Mais les méthodes existantes actuellement ne peuvent pas répondre à ces impératifs, non plus que le procédé de filtration tangentielle exposé plus haut qui soit laissera passer les colloïdes et la fraction soluble dans le filtrat, soit (si l'on a un très faible seuil de coupure) ne laissera passer que la fraction soluble mais avec un très faible débit transmembranaire.
L'idée-mère de l'invention consiste à transformer les charges colloïdales et les charges solubles (ou, à tout le moins, la majeure partie de ces dernières) en une phase particulaire, aisément filtrable.
Cette transformation d'état (de soluble à particulaire ou de colloïdal à particulaire) est réalisée, de façon caractéristique de l'invention, par voie biologique, grâce à un prétraitement ou cotraitement par voie bactérienne (digestion par une biomasse, toujours très simple et économique à mettre en oeuvre) et, éventuellement, enzymatique.
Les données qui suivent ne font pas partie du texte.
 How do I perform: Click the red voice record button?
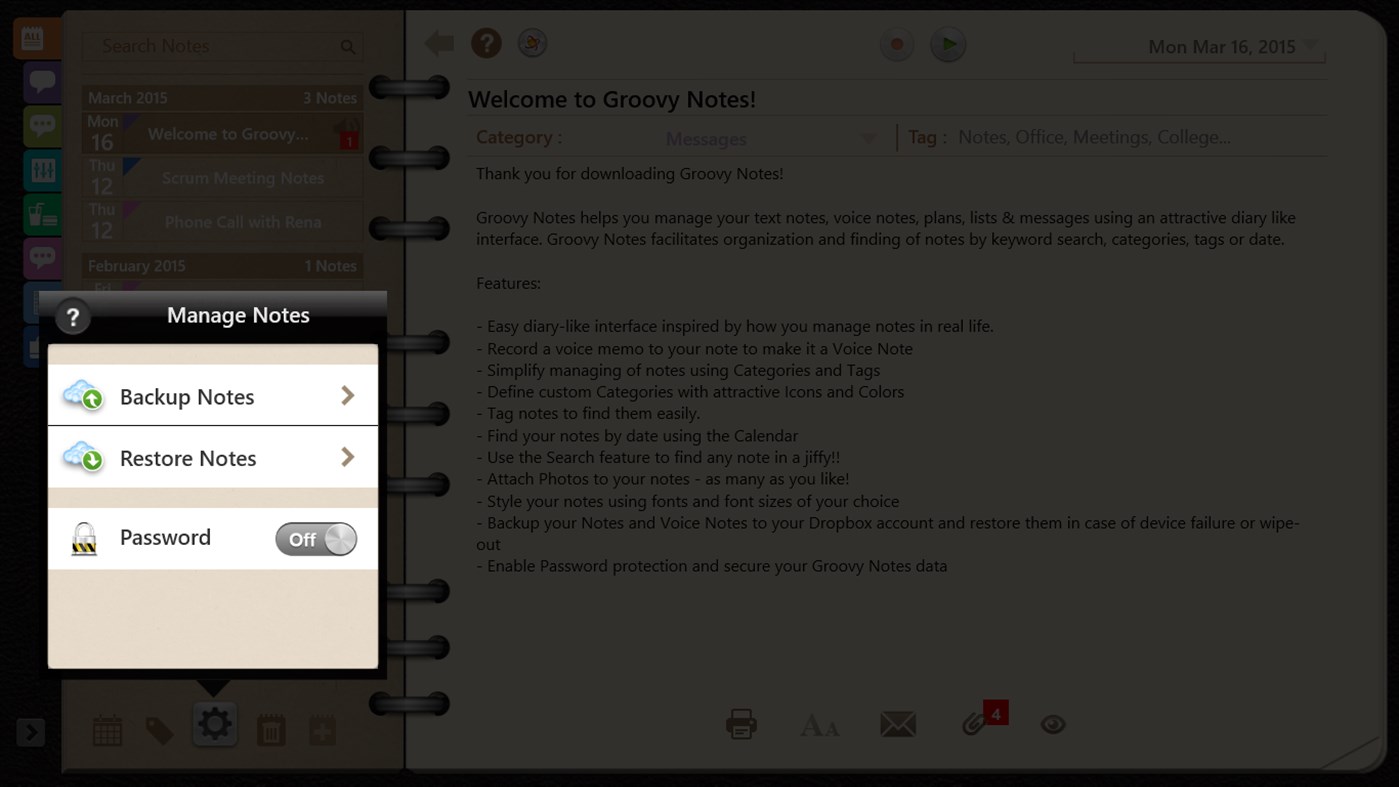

En outre, la digestion par la biomasse modifie la viscosité du milieu et modifie donc notablement le seuil de polarisation de la membrane ; le débit transmembranaire peut alors être multiplié dans des rapports de dix à vingt par rapport à une filtration sans traitement biologique, ce qui permet d'accroître le débit de filtration sans avoir à accroître la surface de filtration.
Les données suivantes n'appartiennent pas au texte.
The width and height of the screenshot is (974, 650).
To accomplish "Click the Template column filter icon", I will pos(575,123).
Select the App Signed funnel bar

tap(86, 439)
Plus précisément, le procédé de l'invention, qui est ua procédé de traitement d'effluents aqueux, notamment d'eaux résiduaires industrielles en provenance d'ateliers mécaniques, ces effluents étant constitués d'une phase aqueuse et d'une charge polluante comportant des matières solubilisées, des matières colloïdales et, éventuellement, des matières en suspension, dans lequel, après avoir recueilli les effluents, on les soumet à une filtration tangentielle sur une membrane propre à séparer un filtrat d'un rétentat est caractérisé, selon l'invention: en ce qu'il comporte en outre un prétraitement ou cotraitement biologique de biodégradation consistant à transformer, par assimilation biologique et/ou action enzymatique, les phases solubilisée et colloïdale de l'effluent à traiter en une phase particulaire essentiellement formée de bactéries ou d'agrégats de bactéries, l'effluent prétraité étant ensuite soumis à la filtration sur la membrane; en ce que la porosité de la membrane est choisie de manière à retenir la phase particulaire bactérienne ainsi formée, de manière à concentrer dans le rétentat la charge polluante et à délivrer un filtrat dépollué éventuellement réutilisable; et en ce que, après filtration, le rétentat ainsi concentré est évacué ou recyclé.
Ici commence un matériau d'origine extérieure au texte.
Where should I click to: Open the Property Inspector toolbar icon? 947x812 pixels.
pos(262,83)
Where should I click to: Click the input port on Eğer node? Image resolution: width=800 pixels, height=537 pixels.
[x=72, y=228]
On transforme ainsi, par action de la biomasse bactérienne, une pollution colloïdale (colloïdes de l'ordre de 10 nm typiques, non filtrables de façon économique) en une pollution particulaire constituée de bactéries dont les dimensions sont généralement de l'ordre de 1 à 5 Rm, ces bactéries pouvant d'ailleurs se réunir en flocs (dimensions de l'ordre de 50 à 200 Rm), et donc très aisément filtruble, avec un débit élevé et sans risque important d'obturation des pores de la membrane.
Très avantageusement, le prétraitement ou cotraitement biologique est réalisé par une biomasse comportant un complexe bactérien constitué essentiellement de Pseudomonas spécifiques non pathogènes, cette biomasse étant de préférence préalablement additionnée d'un complexe enzymatique constitué essentiellement d'hydrolases de la famille des esterases et des carbohydrases, ainsi que d'une charge nutritionnelle.
La filtration mise en oeuvre est généralement une ultrafiltration, mais peut également être une nanofiltration ou même une osmose inverse (ce qui permet d'éliminer également les sels solubles).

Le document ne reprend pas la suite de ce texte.